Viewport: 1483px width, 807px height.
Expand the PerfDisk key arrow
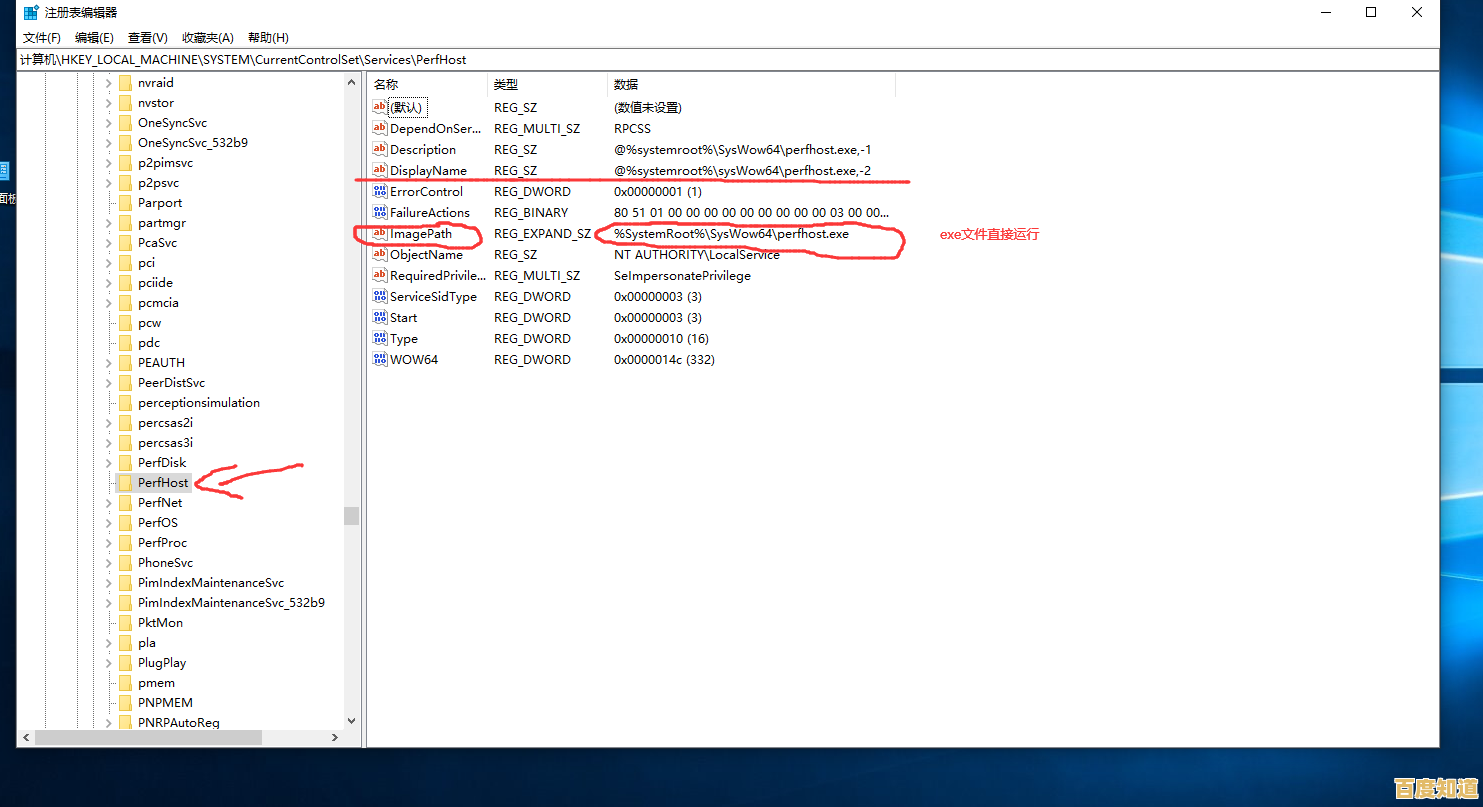[x=108, y=463]
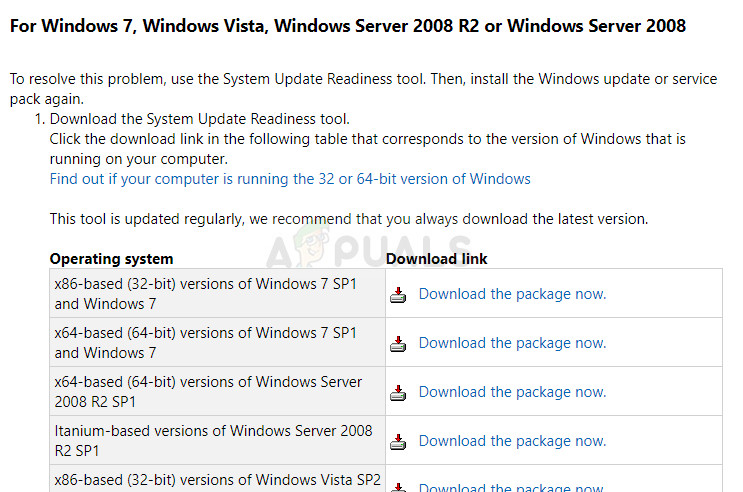The width and height of the screenshot is (743, 492).
Task: Click the download icon for x86-based Windows 7 SP1
Action: point(398,295)
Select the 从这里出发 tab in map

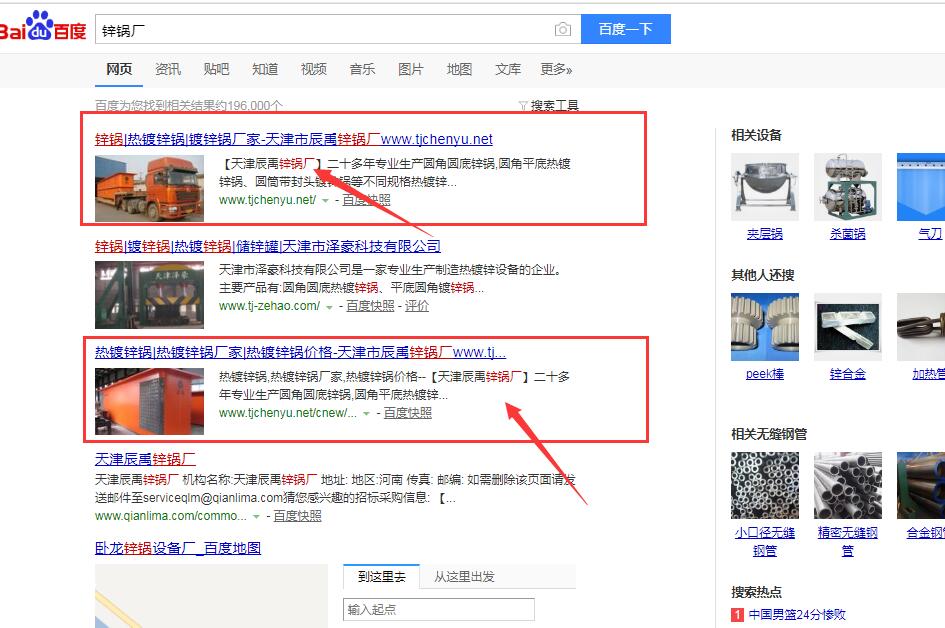tap(464, 576)
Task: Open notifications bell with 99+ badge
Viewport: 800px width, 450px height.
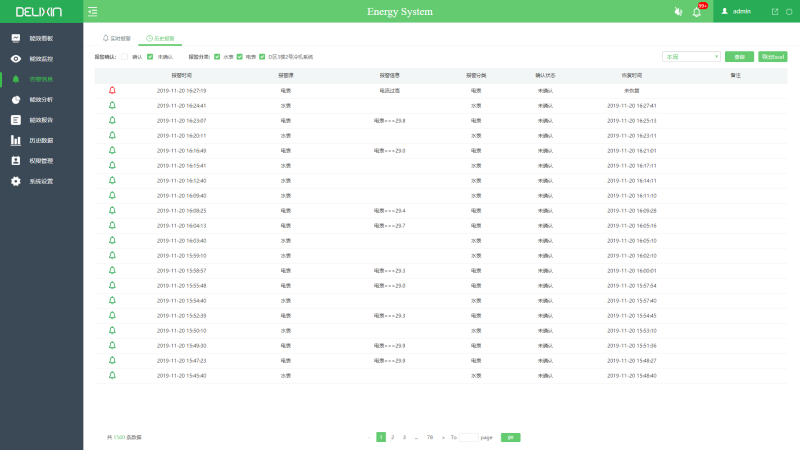Action: coord(697,12)
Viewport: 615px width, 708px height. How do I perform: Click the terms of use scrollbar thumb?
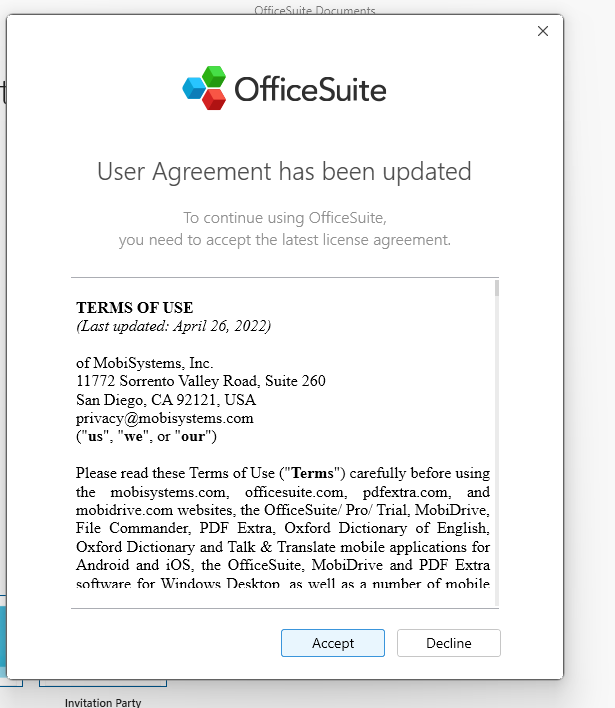point(496,289)
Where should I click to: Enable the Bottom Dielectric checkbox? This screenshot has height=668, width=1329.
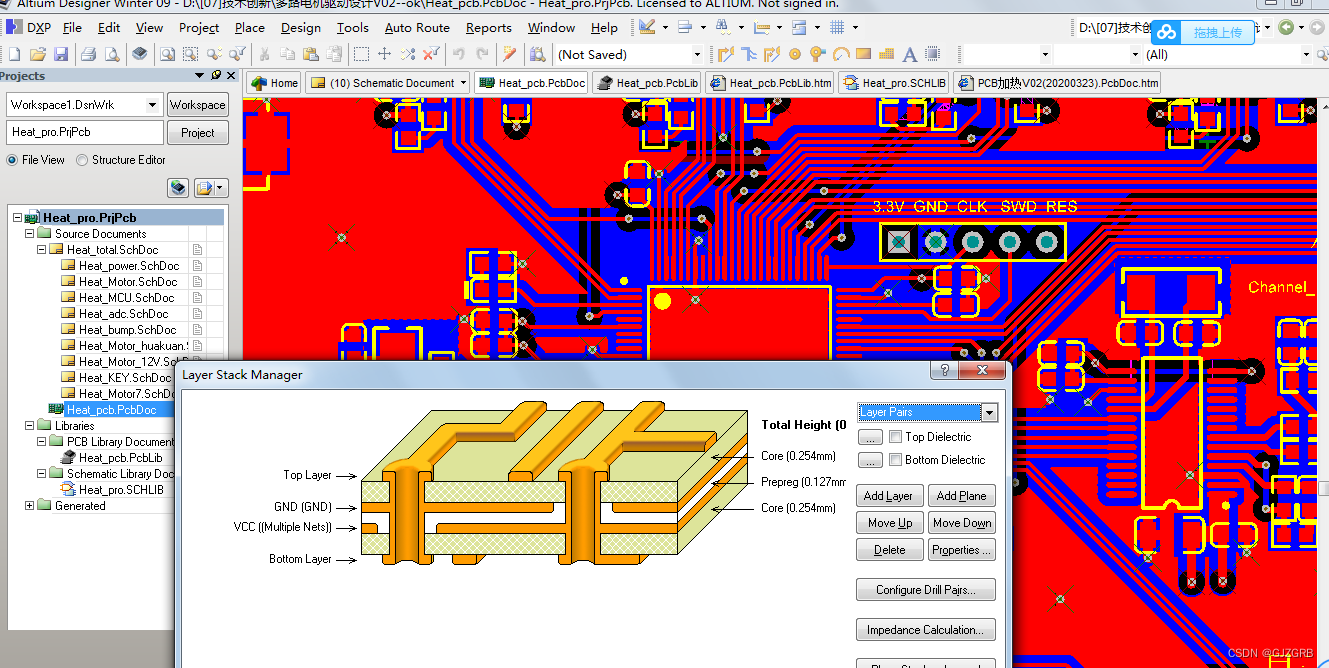[894, 459]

^^^^

EXERCISE INSTRUCTIONS - Give the data above again exactly. Leave the pictures out.

RESPONSE -
Viewport: 1483px width, 807px height.
Expand the PerfDisk key arrow
[x=108, y=463]
The width and height of the screenshot is (743, 492).
Task: Click the download icon for x86-based Windows 7 SP1
Action: point(398,295)
Select the 从这里出发 tab in map

tap(464, 576)
Task: Open notifications bell with 99+ badge
Viewport: 800px width, 450px height.
Action: coord(697,12)
Viewport: 615px width, 708px height. How do I perform: Click the terms of use scrollbar thumb?
point(496,289)
Where should I click to: Enable the Bottom Dielectric checkbox? This screenshot has height=668, width=1329.
[894, 459]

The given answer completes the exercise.